Combo (game) breaker
Discovering how cards synergise is one of FragPunk’s best learning elements. In quick play, your pre-round choices are randomized. That might not be fair, but where fun is concerned, it’s an inspired decision. Instead of falling into set strategies, you’re consistently forced to handle unconventional combos. And when one generates something wildly overpowered? It’s a single-round delight or disaster, depending on your perspective. Triple-sized LMG magazines combined with explosive ammunition? It’s enough to make a defender weep with joy.
“For me, I like the Big Head [card],” says Chang. “But what attracts me more is a card called Offense Defense which can switch the role [of the two teams]. And another card is called Site Deletion, which can delete one [bomb] site. This is a card counter. So if you choose Site Deletion, you feel you are stronger as a defender. But the other side, they play Offense Defense, and you switch! That's a kind of strategy, so I love this card.”
Some of the card combos players discovered during FragPunk’s first alpha even took the developers by surprise. The Bio Warrior card resurrects fallen players as melee-only zombies once per round. Already pretty ridiculous for a single-life, round-based FPS. But combine it with Weapon or Life – a card which allows you to discard your primary weapon to survive one instance of lethal damage – and you’ve got three lives to your opponents’ one. Broken? Sure. But Chang and his team were delighted to see it utilized.
More than one gun
Rote weapon selection is another FPS element that FragPunk is trying to pistol whip into liveliness. Instead of costing money to purchase, all weapons are available in any round you please. The caveat is that you only have one copy of each. Survive the round after picking your go-to shotgun and you’ll keep it available. Die, and it’s gone for the rest of that half.
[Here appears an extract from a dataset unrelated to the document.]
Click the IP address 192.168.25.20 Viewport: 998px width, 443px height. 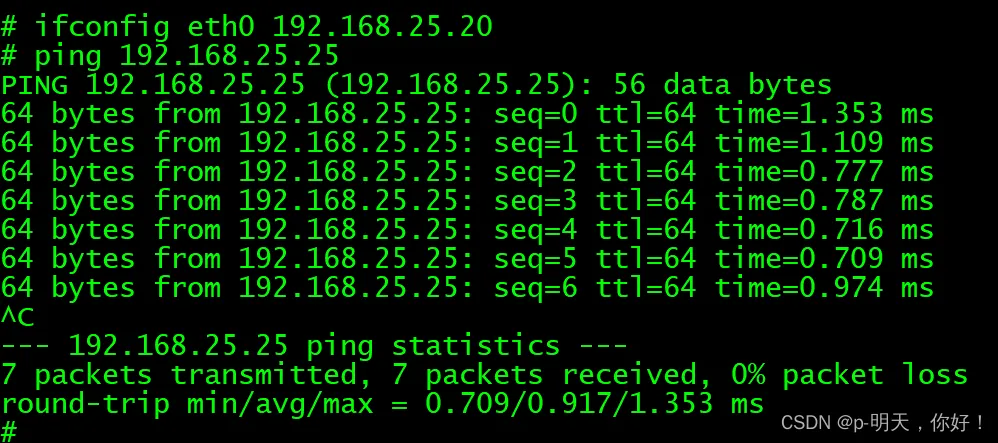point(383,26)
“The primary purpose of this design is that we want players to try different guns,” Chang says. “We don't want them to focus on one gun like [Counter-Strike’s] AK or M4 for the whole round. We want them to switch to the other guns, to try different guns, because each gun in our game, we try to make them as equal in power as we can.
“Each gun has their own favorite range, their own favorite place to be used. You should use the guns according to the map, according to the cards you use, according to other strategies. We just want players to try all the guns.”
It’s a decision that has also led to some interesting weapon inclusions. In addition to traditional sidearms, you also have the option of equipping a pistol that fires flashbang grenades or vision-blocking smokes. Valuable utility, if you don’t mind having nothing to fall back on when your primary runs dry.
Flexibility and adaptability are baked into FragPunk’s endlessly shifting foundations. Even where it does decide to be more restrictive, it remains fully prepared to break its own rules. Each character, for example, is limited to one per team, but activate the right card and you can ignore that restriction entirely.
Ranked mode, and the expectation of equal competition that it confers, may be FragPunk’s biggest hurdle. The planned October beta will therefore be the ideal chance to see if close competition can thrive in a game where the rules of play act more like loose guidelines at the best of times.